New Study ANNIHILATES Climate Change Theory, Should We Be Worried About An Ice Age Now?

You've heard the propaganda that the left has been trying to pass off as being scientifically proven and basically unanimous among scientists. Well, first of all, that's not true at in the least.

Scientists do not agree on this in fact, down below I have a video of multiple scientists disagreeing and giving really good evidence why they disagree.

But the story they want to push on us is that we are at threat level midnight and have only about 10 years left to do something drastic to repair the climate before we likely go extinct.

They claim that we must get the CO2 emissions back to a level prior to the Earth’s temperature increases in order to save the planet.

People like Alexandria Ocasio-Cortez and Greta Thunberg agree that it's critical and that the melting polar ice is causing sea levels to rise and destroy the planet.

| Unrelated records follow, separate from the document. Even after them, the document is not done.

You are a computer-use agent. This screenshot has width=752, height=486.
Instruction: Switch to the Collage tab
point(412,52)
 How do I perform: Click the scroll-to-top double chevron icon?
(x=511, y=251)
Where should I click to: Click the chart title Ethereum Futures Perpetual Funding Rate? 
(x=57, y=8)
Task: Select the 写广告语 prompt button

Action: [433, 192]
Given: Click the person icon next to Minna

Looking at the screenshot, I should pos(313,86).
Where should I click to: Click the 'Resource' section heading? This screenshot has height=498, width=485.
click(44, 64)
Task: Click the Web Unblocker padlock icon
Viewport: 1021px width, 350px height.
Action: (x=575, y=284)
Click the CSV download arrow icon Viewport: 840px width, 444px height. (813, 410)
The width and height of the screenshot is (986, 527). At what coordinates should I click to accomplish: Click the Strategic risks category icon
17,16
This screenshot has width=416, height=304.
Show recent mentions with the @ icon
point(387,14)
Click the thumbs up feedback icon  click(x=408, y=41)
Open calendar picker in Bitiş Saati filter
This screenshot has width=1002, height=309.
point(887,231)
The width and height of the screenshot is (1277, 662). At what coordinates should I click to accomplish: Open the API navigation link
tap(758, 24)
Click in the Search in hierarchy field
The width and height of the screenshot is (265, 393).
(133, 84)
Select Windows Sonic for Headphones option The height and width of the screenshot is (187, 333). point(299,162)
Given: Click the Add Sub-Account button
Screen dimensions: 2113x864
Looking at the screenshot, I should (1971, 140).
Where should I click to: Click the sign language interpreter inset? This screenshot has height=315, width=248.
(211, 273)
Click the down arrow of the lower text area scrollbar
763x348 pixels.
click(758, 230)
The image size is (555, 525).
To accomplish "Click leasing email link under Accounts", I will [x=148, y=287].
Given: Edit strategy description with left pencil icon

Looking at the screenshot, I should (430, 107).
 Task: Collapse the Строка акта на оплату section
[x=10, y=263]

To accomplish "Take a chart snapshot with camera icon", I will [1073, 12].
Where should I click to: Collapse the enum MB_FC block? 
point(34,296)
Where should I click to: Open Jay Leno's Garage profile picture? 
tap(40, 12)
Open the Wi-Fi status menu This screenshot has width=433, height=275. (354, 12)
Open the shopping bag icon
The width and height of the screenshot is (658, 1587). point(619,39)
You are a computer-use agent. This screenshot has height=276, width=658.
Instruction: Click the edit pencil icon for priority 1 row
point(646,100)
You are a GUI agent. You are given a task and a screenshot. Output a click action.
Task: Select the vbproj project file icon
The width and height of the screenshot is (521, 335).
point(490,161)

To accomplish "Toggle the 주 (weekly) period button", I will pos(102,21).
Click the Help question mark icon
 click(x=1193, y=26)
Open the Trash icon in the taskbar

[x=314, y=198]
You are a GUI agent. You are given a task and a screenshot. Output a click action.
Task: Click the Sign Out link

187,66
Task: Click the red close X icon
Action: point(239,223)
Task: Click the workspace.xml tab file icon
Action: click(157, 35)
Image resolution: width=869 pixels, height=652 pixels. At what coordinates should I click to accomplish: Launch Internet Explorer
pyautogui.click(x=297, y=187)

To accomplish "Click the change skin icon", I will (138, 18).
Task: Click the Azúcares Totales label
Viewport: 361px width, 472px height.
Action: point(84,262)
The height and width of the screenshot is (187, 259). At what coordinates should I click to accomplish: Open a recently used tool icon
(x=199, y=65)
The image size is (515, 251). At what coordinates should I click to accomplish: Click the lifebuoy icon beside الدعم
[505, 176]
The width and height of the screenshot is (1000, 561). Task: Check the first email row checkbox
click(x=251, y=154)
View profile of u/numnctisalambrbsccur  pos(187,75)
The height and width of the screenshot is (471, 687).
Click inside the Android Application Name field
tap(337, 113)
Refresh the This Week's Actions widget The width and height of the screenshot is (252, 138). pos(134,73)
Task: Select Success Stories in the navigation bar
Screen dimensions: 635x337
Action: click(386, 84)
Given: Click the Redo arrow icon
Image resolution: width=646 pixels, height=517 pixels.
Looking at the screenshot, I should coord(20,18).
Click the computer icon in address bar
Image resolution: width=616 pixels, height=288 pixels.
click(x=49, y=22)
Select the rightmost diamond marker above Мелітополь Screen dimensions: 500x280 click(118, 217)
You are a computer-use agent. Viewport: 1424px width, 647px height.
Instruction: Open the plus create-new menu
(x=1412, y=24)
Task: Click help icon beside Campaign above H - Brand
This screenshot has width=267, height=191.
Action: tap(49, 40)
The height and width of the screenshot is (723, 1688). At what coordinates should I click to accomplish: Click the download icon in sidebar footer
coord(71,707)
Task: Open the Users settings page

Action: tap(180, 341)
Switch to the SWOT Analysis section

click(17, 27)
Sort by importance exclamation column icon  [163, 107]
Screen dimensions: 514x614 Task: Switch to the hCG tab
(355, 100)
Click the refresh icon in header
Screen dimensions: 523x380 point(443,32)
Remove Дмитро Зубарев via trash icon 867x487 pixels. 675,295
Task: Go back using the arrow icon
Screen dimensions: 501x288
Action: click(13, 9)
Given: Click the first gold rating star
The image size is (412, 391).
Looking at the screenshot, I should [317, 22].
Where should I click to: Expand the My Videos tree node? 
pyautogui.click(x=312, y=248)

However, the opposite is happening. Rather than the ice melting, there is actually a large increase in sea ice. There seems to be more new ice formed than what is disappearing and a new study reveals that we should worry more about an ice age than vanishing polar ice and rising sea levels.

If we’re really so much to the changing climate, then how is it possible for the exact opposite to happen than what they have been forecasting for decades?

According to Fox News,

“One key question in the field is still what caused the Earth to periodically cycle in and out of ice ages,” University of Chicago professor and the study’s co-author, Malte Jansen, said in a statement. “We are pretty confident that the carbon balance between the atmosphere and ocean must have changed, but we don’t quite know how or why…”

“…what this suggests is that it’s a feedback loop,” said the study’s lead author, Alice Marzocchi. “As the temperature drops, less carbon is released into the atmosphere, which triggers more cooling.”

“What surprised me is how much of this increased storage can be attributed to physical changes alone, with Antarctic sea-ice cover being the key player,” Marzocchi added, noting that future study of the ocean and the role it plays in the carbon cycle can help simulate “future environmental change.”